I really appreciate how you have described things here, and I hope that this helps the opening poster understand.
I'll add a few musings to the pot.
Human ignorance of the future is limited human perception of possibility. I can allow that I don't know what will happen, and as such multiple things can be possible, from my very limited perspective, because of my ignorance. But this is not true for God, Who knows the end from the beginning; and Who works all things according to the counsel of His will (Eph. 1:11). My limited, inadequate perception of the future is catastrophically less determinative than God's unlimited, perfect knowledge of all things, past, present, and future. So I can grant the appearance of certain things from a limited, ignorant human perspective that are impossible to be otherwise, from God's perspective.

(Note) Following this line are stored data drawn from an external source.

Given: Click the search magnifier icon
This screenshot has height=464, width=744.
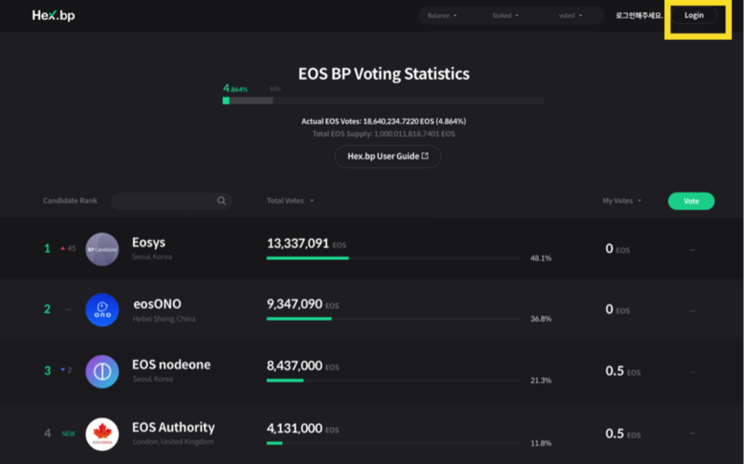Looking at the screenshot, I should pos(221,201).
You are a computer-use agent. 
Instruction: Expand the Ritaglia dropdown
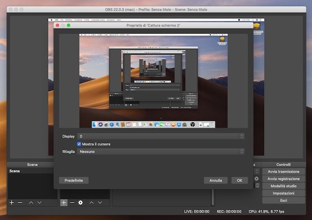(x=160, y=151)
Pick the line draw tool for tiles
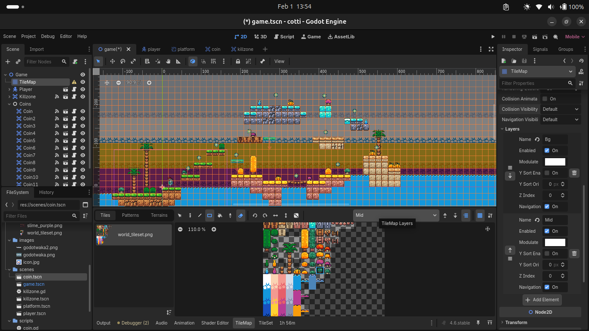The image size is (589, 331). pyautogui.click(x=200, y=215)
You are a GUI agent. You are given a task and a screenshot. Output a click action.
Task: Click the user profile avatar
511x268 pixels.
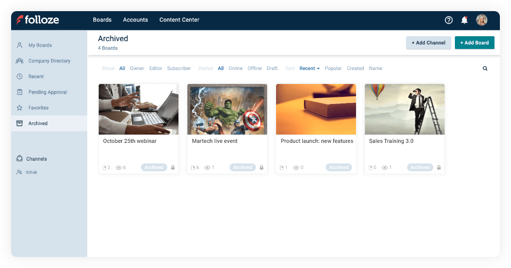click(482, 20)
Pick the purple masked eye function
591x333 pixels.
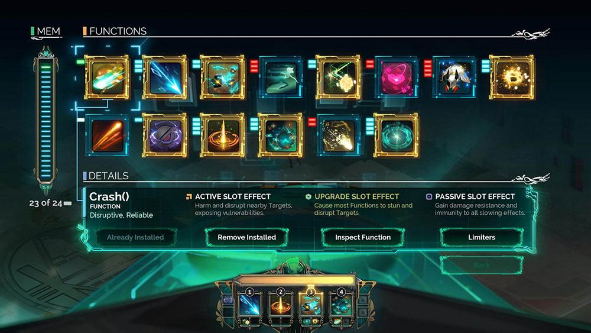(x=165, y=135)
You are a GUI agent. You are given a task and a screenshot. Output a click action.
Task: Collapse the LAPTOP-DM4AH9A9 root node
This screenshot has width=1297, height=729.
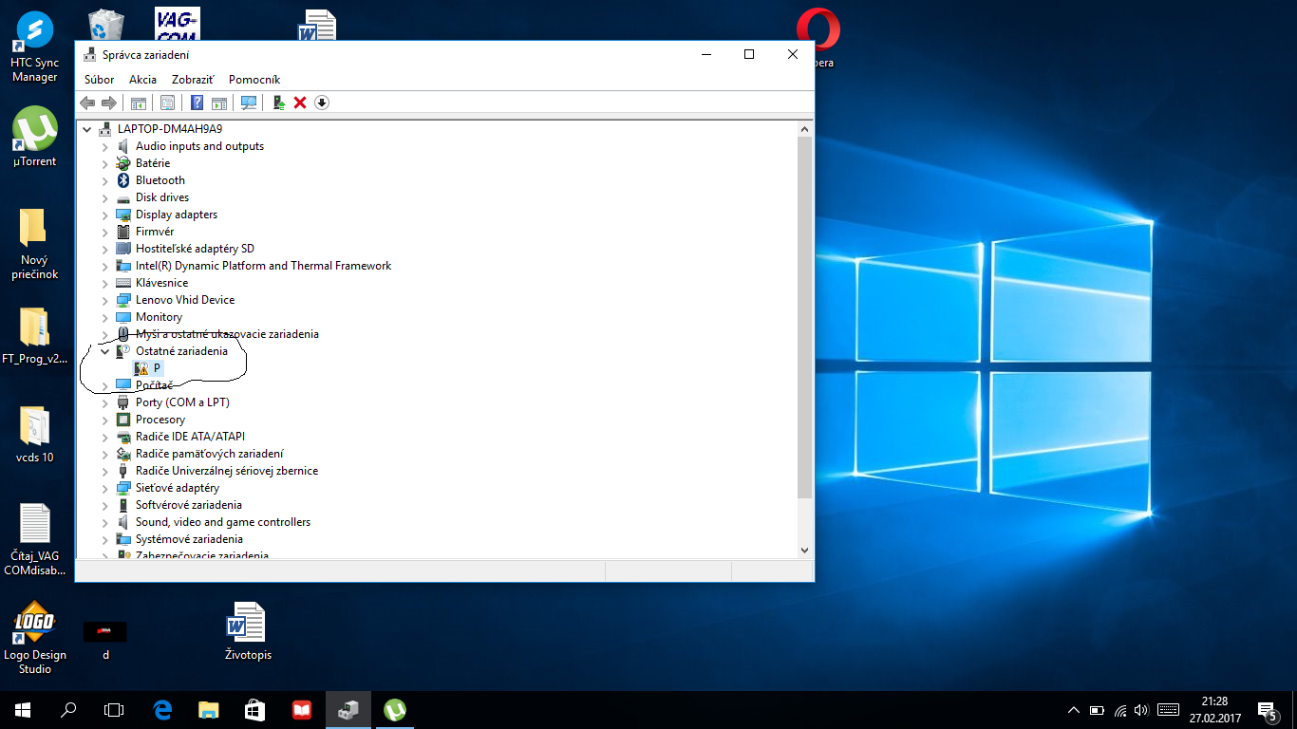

Ultimate ontological possibility places chance in the driver's seat. Chance is one of those annoying features of libertarian freedom for its advocates, and it will remain as long as they assert the ability to do otherwise. For the only way one can do otherwise, is if he/she actually can "be" otherwise than what he is at the moment of choice. It's that "chance" component that mows down the coherence of the very idea of responsibility for libertarian freedom. But every time that libertarian advocates try to argue against chance; they also argue against their own principle, the ability to do otherwise (sometimes called the principle of alternate possibilities: pap for short).
Big distinction being made between "perceptual possibility" and "ontological possibility".